> Assigned task
All of the data needs to come back exactly as written.
# # # #
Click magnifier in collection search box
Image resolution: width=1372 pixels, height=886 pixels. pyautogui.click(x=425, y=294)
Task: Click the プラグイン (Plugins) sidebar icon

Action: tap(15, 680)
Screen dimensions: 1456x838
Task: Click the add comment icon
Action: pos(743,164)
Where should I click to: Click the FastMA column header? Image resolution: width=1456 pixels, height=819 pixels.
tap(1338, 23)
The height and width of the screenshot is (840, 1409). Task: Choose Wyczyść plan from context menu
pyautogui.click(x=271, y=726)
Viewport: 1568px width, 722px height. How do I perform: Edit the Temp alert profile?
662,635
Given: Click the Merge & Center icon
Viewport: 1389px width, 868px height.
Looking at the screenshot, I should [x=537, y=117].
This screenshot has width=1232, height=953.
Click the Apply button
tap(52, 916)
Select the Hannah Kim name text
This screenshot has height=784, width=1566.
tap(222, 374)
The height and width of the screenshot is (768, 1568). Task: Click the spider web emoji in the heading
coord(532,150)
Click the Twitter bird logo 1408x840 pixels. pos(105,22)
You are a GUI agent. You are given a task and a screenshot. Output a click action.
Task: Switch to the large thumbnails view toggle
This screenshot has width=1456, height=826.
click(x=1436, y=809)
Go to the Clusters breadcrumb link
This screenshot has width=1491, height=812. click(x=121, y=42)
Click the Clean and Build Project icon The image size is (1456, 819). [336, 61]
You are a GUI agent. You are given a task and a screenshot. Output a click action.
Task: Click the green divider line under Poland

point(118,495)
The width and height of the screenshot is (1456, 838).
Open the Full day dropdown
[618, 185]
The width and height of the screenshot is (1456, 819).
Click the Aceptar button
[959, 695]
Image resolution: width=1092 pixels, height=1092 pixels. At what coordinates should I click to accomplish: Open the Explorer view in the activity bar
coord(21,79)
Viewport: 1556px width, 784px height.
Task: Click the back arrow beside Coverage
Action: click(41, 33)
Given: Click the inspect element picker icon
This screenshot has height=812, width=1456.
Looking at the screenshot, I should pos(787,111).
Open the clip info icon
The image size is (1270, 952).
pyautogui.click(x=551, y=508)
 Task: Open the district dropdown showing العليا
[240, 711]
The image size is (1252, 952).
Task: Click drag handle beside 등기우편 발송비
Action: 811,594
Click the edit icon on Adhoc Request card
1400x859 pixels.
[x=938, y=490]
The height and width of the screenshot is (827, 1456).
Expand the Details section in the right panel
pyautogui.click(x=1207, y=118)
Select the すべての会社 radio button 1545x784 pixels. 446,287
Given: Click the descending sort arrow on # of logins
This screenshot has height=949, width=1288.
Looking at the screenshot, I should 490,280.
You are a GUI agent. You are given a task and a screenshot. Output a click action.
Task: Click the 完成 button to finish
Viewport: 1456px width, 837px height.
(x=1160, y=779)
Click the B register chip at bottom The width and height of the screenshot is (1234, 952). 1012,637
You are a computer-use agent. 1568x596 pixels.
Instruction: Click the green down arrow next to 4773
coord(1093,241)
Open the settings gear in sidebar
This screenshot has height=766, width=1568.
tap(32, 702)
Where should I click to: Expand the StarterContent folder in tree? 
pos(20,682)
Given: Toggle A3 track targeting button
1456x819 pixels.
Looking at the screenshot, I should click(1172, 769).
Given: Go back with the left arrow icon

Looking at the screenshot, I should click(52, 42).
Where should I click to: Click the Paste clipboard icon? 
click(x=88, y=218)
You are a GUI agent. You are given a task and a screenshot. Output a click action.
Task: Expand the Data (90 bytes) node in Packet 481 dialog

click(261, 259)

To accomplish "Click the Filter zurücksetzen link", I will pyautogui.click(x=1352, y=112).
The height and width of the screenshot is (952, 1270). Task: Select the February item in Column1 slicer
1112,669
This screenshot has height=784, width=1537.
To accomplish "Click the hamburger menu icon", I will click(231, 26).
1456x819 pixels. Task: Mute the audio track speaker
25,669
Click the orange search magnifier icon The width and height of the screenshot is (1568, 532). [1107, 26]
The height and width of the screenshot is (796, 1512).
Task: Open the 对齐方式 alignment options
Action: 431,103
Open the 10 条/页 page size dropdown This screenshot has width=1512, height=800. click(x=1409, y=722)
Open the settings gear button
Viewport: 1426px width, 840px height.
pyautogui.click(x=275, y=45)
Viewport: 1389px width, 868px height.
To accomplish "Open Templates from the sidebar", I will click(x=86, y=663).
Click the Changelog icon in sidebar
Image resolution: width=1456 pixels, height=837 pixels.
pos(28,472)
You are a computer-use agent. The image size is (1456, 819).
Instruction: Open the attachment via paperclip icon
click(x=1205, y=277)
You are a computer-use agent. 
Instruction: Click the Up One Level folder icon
# # # #
> Your response
Click magnifier in collection search box
Image resolution: width=1372 pixels, height=886 pixels. pyautogui.click(x=425, y=294)
Task: Click the プラグイン (Plugins) sidebar icon

Action: tap(15, 680)
Screen dimensions: 1456x838
Task: Click the add comment icon
Action: pos(743,164)
Where should I click to: Click the FastMA column header? Image resolution: width=1456 pixels, height=819 pixels.
tap(1338, 23)
The height and width of the screenshot is (840, 1409). Task: Choose Wyczyść plan from context menu
pyautogui.click(x=271, y=726)
Viewport: 1568px width, 722px height. How do I perform: Edit the Temp alert profile?
662,635
Given: Click the Merge & Center icon
Viewport: 1389px width, 868px height.
Looking at the screenshot, I should [x=537, y=117].
This screenshot has width=1232, height=953.
Click the Apply button
tap(52, 916)
Select the Hannah Kim name text
This screenshot has height=784, width=1566.
tap(222, 374)
The height and width of the screenshot is (768, 1568). Task: Click the spider web emoji in the heading
coord(532,150)
Click the Twitter bird logo 1408x840 pixels. pos(105,22)
You are a GUI agent. You are given a task and a screenshot. Output a click action.
Task: Switch to the large thumbnails view toggle
This screenshot has width=1456, height=826.
click(x=1436, y=809)
Go to the Clusters breadcrumb link
This screenshot has width=1491, height=812. click(x=121, y=42)
Click the Clean and Build Project icon The image size is (1456, 819). [336, 61]
You are a GUI agent. You are given a task and a screenshot. Output a click action.
Task: Click the green divider line under Poland

point(118,495)
The width and height of the screenshot is (1456, 838).
Open the Full day dropdown
[618, 185]
The width and height of the screenshot is (1456, 819).
Click the Aceptar button
[959, 695]
Image resolution: width=1092 pixels, height=1092 pixels. At what coordinates should I click to accomplish: Open the Explorer view in the activity bar
coord(21,79)
Viewport: 1556px width, 784px height.
Task: Click the back arrow beside Coverage
Action: click(41, 33)
Given: Click the inspect element picker icon
This screenshot has height=812, width=1456.
Looking at the screenshot, I should pos(787,111).
Open the clip info icon
The image size is (1270, 952).
pyautogui.click(x=551, y=508)
 Task: Open the district dropdown showing العليا
[240, 711]
The image size is (1252, 952).
Task: Click drag handle beside 등기우편 발송비
Action: 811,594
Click the edit icon on Adhoc Request card
1400x859 pixels.
[x=938, y=490]
The height and width of the screenshot is (827, 1456).
Expand the Details section in the right panel
pyautogui.click(x=1207, y=118)
Select the すべての会社 radio button 1545x784 pixels. 446,287
Given: Click the descending sort arrow on # of logins
This screenshot has height=949, width=1288.
Looking at the screenshot, I should 490,280.
You are a GUI agent. You are given a task and a screenshot. Output a click action.
Task: Click the 完成 button to finish
Viewport: 1456px width, 837px height.
(x=1160, y=779)
Click the B register chip at bottom The width and height of the screenshot is (1234, 952). 1012,637
You are a computer-use agent. 1568x596 pixels.
Instruction: Click the green down arrow next to 4773
coord(1093,241)
Open the settings gear in sidebar
This screenshot has height=766, width=1568.
tap(32, 702)
Where should I click to: Expand the StarterContent folder in tree? 
pos(20,682)
Given: Toggle A3 track targeting button
1456x819 pixels.
Looking at the screenshot, I should click(1172, 769).
Given: Go back with the left arrow icon

Looking at the screenshot, I should click(52, 42).
Where should I click to: Click the Paste clipboard icon? 
click(x=88, y=218)
You are a GUI agent. You are given a task and a screenshot. Output a click action.
Task: Expand the Data (90 bytes) node in Packet 481 dialog

click(261, 259)

To accomplish "Click the Filter zurücksetzen link", I will pyautogui.click(x=1352, y=112).
The height and width of the screenshot is (952, 1270). Task: Select the February item in Column1 slicer
1112,669
This screenshot has height=784, width=1537.
To accomplish "Click the hamburger menu icon", I will click(231, 26).
1456x819 pixels. Task: Mute the audio track speaker
25,669
Click the orange search magnifier icon The width and height of the screenshot is (1568, 532). [1107, 26]
The height and width of the screenshot is (796, 1512).
Task: Open the 对齐方式 alignment options
Action: 431,103
Open the 10 条/页 page size dropdown This screenshot has width=1512, height=800. click(x=1409, y=722)
Open the settings gear button
Viewport: 1426px width, 840px height.
pyautogui.click(x=275, y=45)
Viewport: 1389px width, 868px height.
To accomplish "Open Templates from the sidebar", I will click(x=86, y=663).
Click the Changelog icon in sidebar
Image resolution: width=1456 pixels, height=837 pixels.
pos(28,472)
You are a computer-use agent. The image size is (1456, 819).
Instruction: Open the attachment via paperclip icon
click(x=1205, y=277)
You are a computer-use agent. 
Instruction: Click the Up One Level folder icon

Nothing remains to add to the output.